Intensitas Hujan Tak Pengaruhi Penerbangan

0
25
Bandara Abd Rahman Saleh.

MALANGVOICE – Intensitas hujan yang meningkat dan awan mendung mendominasi beberapa hari terakhir, namun tidak membawa pengaruh signifikan pada dunia penerbangan.

Meski begitu penurunan jumlah penumpang maskapai tetap terlihat di bandara akibat dari peningkatan aktivitas Bromo dalam beberapa minggu terakhir.

“Kalau dihitung, kita kehilangan satu flight. Calon penumpang banyak yang memilih lewat Juanda, karena khawatir terimbas abu Bromo,” kata District Manager Sriwijaya Air, Muhammad Yusri Hansyah.

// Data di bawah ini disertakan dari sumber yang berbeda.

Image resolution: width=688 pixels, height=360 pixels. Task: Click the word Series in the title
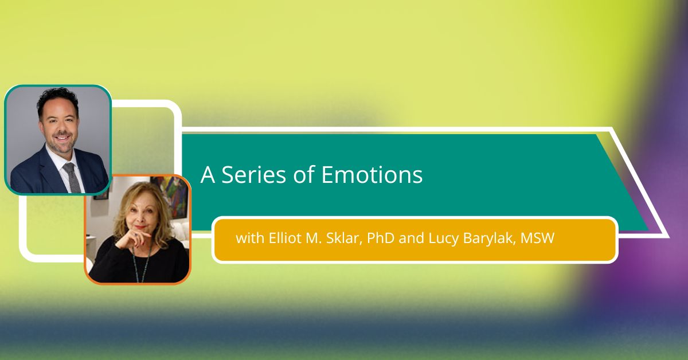[x=253, y=174]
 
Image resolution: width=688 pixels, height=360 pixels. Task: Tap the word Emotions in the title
[x=372, y=174]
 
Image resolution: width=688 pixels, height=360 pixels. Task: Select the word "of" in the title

Terkait kondisi cuaca, Yusri mengatakan, sampai saat ini tidak ada pembatalan maupun pengalihan penerbangan. Pasalnya, jarak pandang masih bisa mencapai 4400 meter, sehingga pesawat masih layak terbang maupun mendarat.

“Sempat ada holding dan delay karena cuaca, sekitar 30 menit,” kata Yusri kepada MVoice.

Dikonfirmasi di tempat terpisah, District Manager Citilink Malang, Indra Fajar mengatakan, hujan biasanya datang ketika sore hari. Kondisi ini kemudian tidak membawa pengaruh signifikan karena anak perusahaan Garuda Indonesia yang bergerak di segmen low cost carrier (LCC) itu jadwal perbangannya di pagi hari yaitu pukul 9.25 WIB.

“Karena pagi, jadi jarak pandang masih lebih dari 4000 meter. Sehingga performa tetap terjaga. Untuk saat ini, on time performance (OTP) kita 90 persen,” pungkas Indra.